Globalization’s Future Depends on Stable U.S.-China-India Order
My Comments: The word economics is enough to give some people the heebie jeebies. And you may be wondering why in the world I would devote at least one blog post every week to this idea which so effectively causes people to shut down. After all, the reason for a blog in the first place is to cause people to want to pay attention and become followers.
As I’ve said many times, in our society, having more money is much better than having less money. The trends and influences that exist across the globe today that will result in you having more money are largely economic forces. The challenge is to understand them well enough to take advantage of opportunities.
The concept of “globalization” began following World War II when the US and the Marshall Plan began to help countries devastated by WWII recover and grow. The past sixty years have been hugely successful in that large parts of the world have seen the slow development of a middle class whose goals and aspirations resemble our own. State on state conflict has largely disappeared from the planet as standards of living have improved across all nations.
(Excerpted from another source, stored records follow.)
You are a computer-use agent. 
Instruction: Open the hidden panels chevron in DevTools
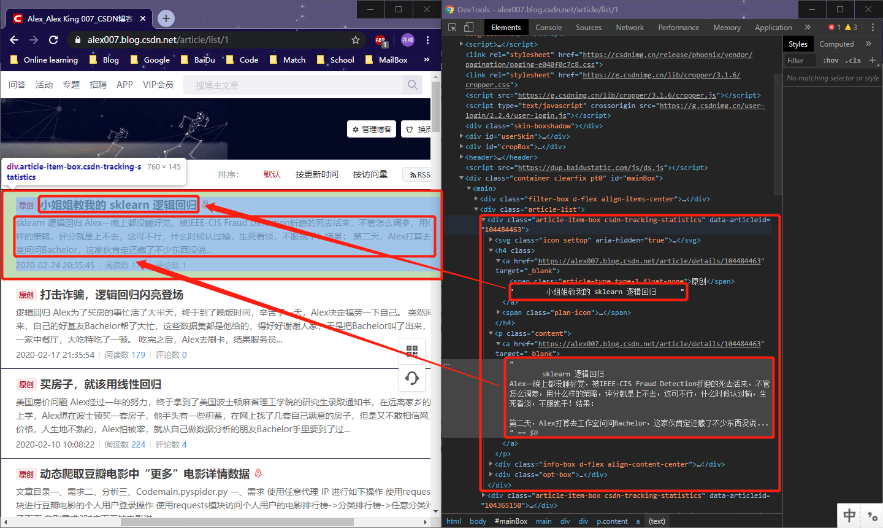[x=808, y=27]
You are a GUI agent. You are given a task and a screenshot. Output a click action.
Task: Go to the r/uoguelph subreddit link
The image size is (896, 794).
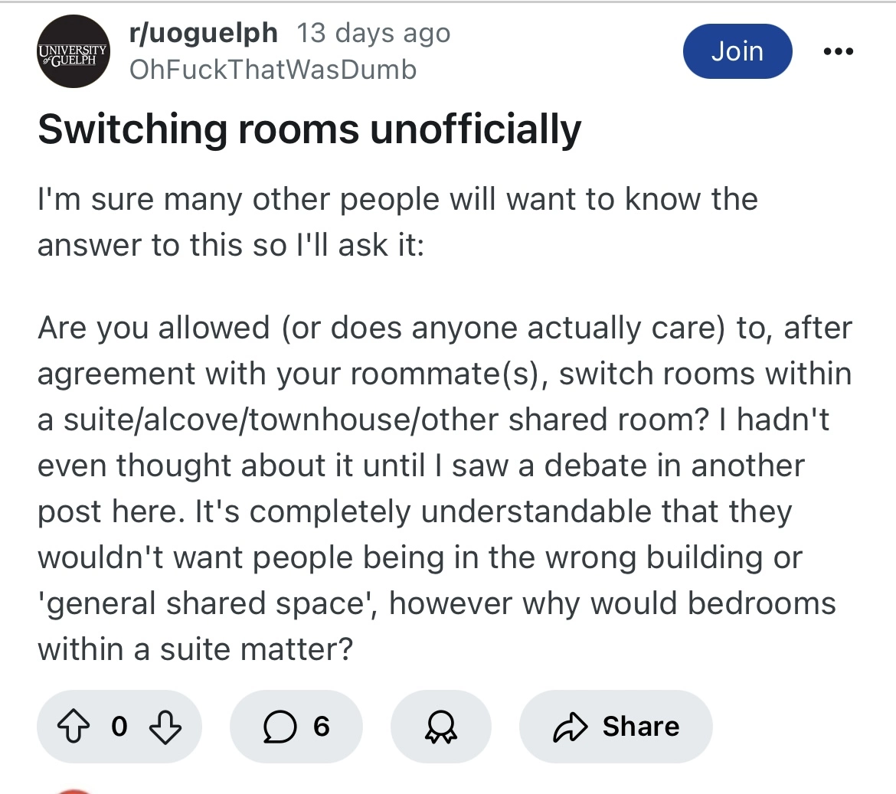pyautogui.click(x=204, y=33)
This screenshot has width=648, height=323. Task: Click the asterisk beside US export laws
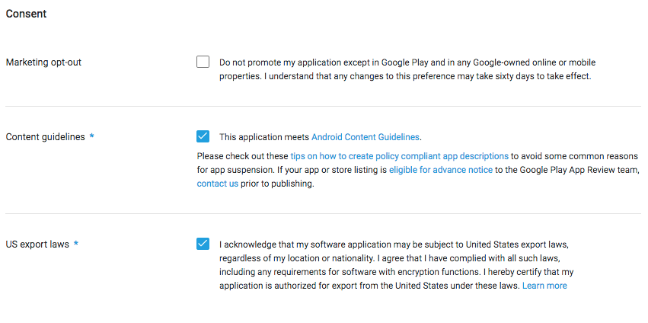(x=76, y=245)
By Thomas P.M. Barnett | 30 Apr 2012
By my calculations, China, India and America will all converge on the year 2030 in a similar fashion, despite their varying power trajectories. The key reasons for choosing 2030 as our waypoint include the following macro dynamics that will be consummated by then:
America’s industrial renaissance triggered by the fracking revolution will be in full swing.
America’s political transition from the Boomer generation to Gen X and the Millennials will be complete, ending the zero-sum dynamics of today’s gridlocked Washington.
India will have surpassed China in available labor, and the transfer of low-end manufacturing jobs from China will be peaking, eventually granting India globalization’s “rising” crown.
China’s adjustment to the S-curve reality of developmental economics, whereby extensive growth eventually slows to incremental, productivity-driven growth, will have unfolded.
China’s per capita income will have reached $20,000, a level no large-sized authoritarian polity has attained without succumbing to democratization.
China’s demographic aging will be inescapably pervasive, as the old begin significantly to outnumber the young.
China will have surpassed the United States as the biggest importer of oil, but also of food.
And most importantly, all three states will have effectively processed the widespread angry populism that currently infects their societies by pursuing progressive political agendas that thereupon define their soft-power appeal throughout the world.